Bungay Priory was a Benedictine nunnery in the town of Bungay in the English county of Suffolk. It was founded c. 1160–1185 by the Countess Gundreda, wife or widow of Hugh Bigod, 1st Earl of Norfolk, upon lands of her maritagium and was confirmed to her and her second husband Roger de Glanville by King Henry II. It was dissolved in about 1536. At the time of the suppression it consisted of a prioress and 11 nuns. The priory church, the Church of the Holy Cross, became the Church of St Mary, the parish church in Bungay. Although ruins of the priory remain to the east of the church, any remaining intact buildings are likely to have been destroyed in the Bungay fire of 1688 which severely damaged the church itself.

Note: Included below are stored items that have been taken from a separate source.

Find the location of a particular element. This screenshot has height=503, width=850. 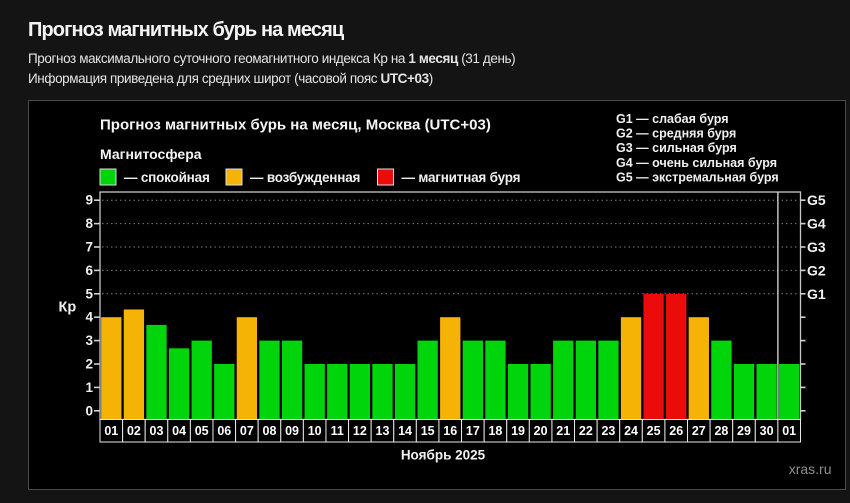

svg-text: G2 — средняя буря is located at coordinates (676, 134).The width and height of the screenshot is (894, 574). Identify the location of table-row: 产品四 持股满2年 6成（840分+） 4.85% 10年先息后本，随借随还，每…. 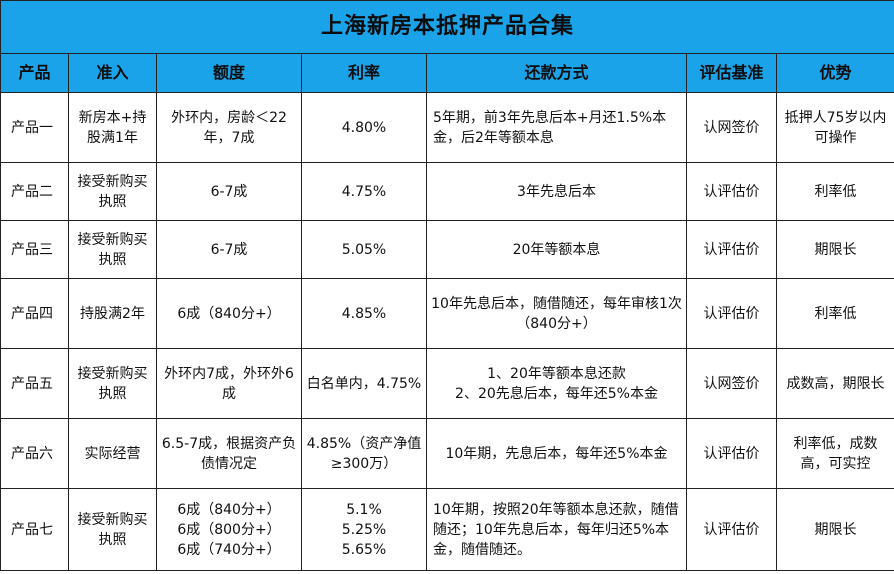
(447, 314).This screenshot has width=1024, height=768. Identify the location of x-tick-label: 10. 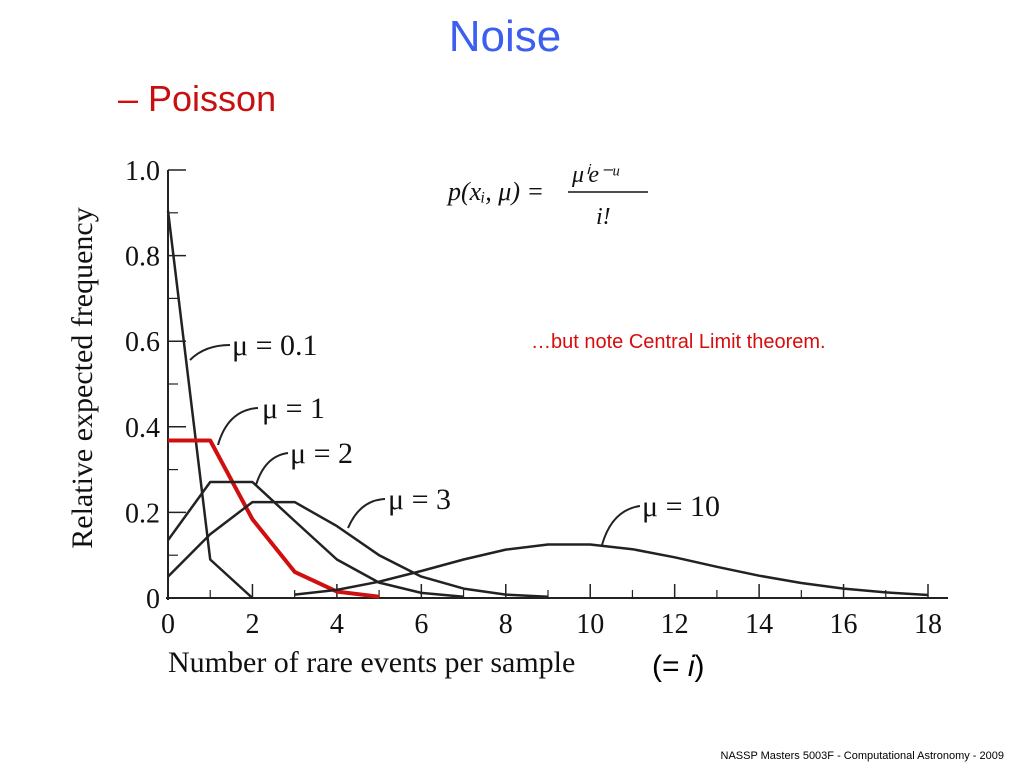
(590, 624).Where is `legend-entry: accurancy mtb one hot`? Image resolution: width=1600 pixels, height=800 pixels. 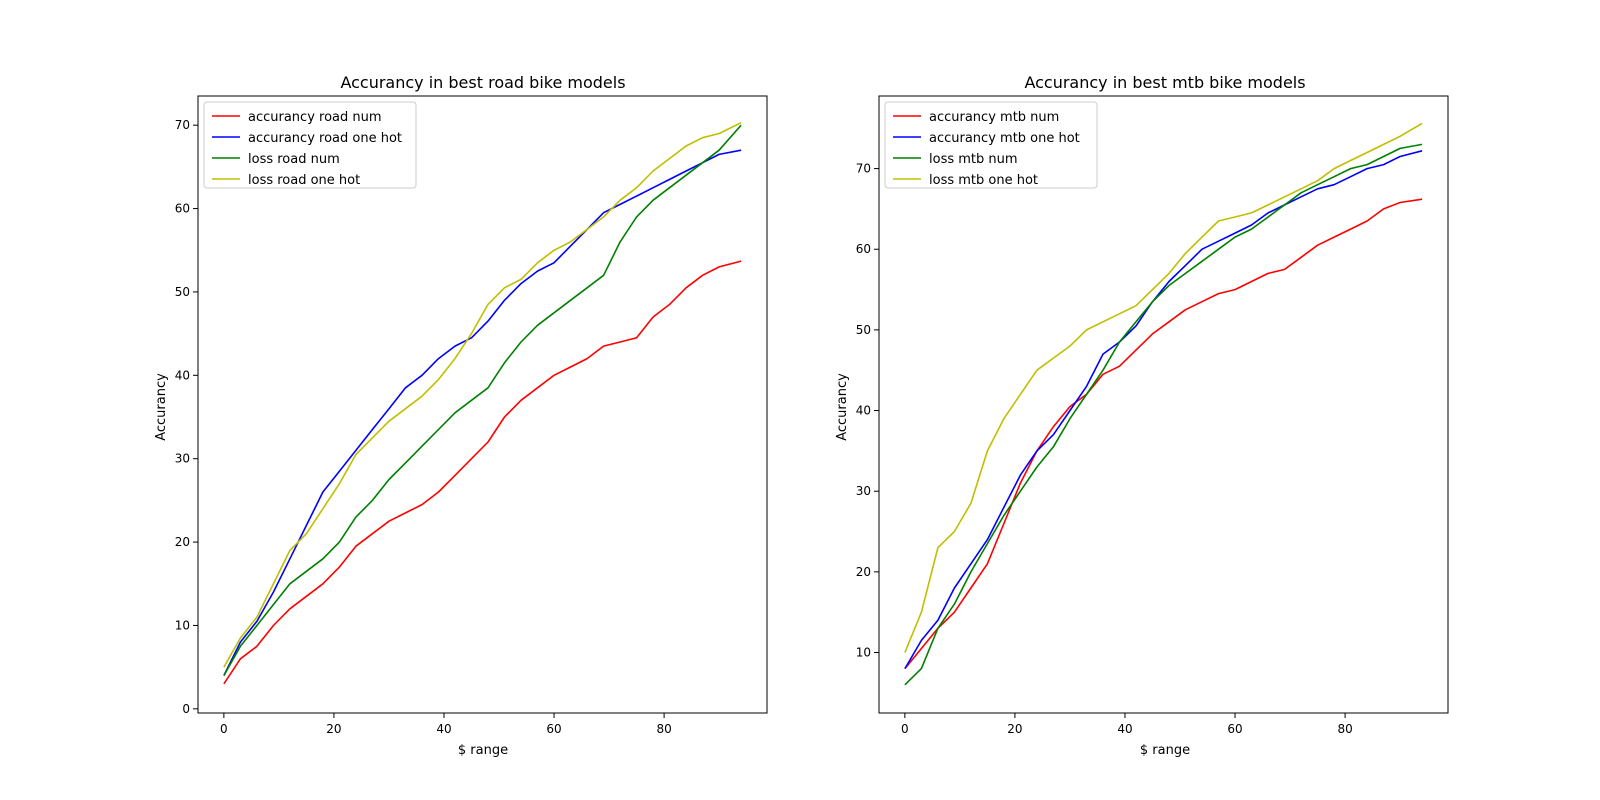 legend-entry: accurancy mtb one hot is located at coordinates (1004, 138).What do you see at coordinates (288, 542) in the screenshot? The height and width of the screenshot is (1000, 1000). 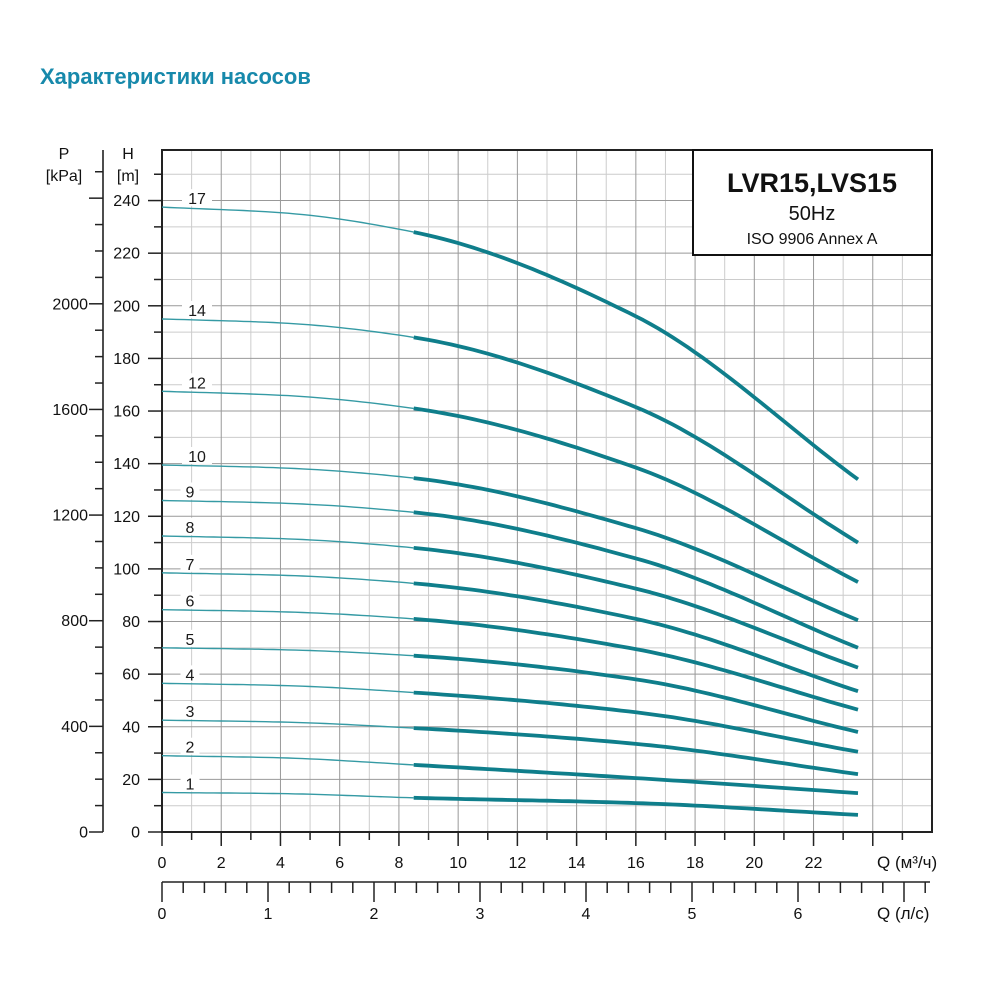 I see `pump-curve-8-lead` at bounding box center [288, 542].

The church and the ruins of the priory are a Grade I listed building.

== Date of foundation ==
The foundation date of c. 1160, proposed in some older authorities, represents an earliest possible date, and is unconfirmed. Gundreda, daughter of Roger de Beaumont, 2nd Earl of Warwick, was the second wife of Hugh Bigod, and not of his father Roger Bigod. Hugh Bigod died in 1176 or 1177 and Gundreda's marriage to Roger de Glanville followed that. The witnesses to Henry II's charter of confirmation to her include John, Bishop of Norwich who was elected in 1175, and this charter, made at Geddington, Northamptonshire, is confidently dated to 1188. The original foundation however could have been based upon lands received in connection with her first marriage settlement and the confirmation prompted by the second marriage.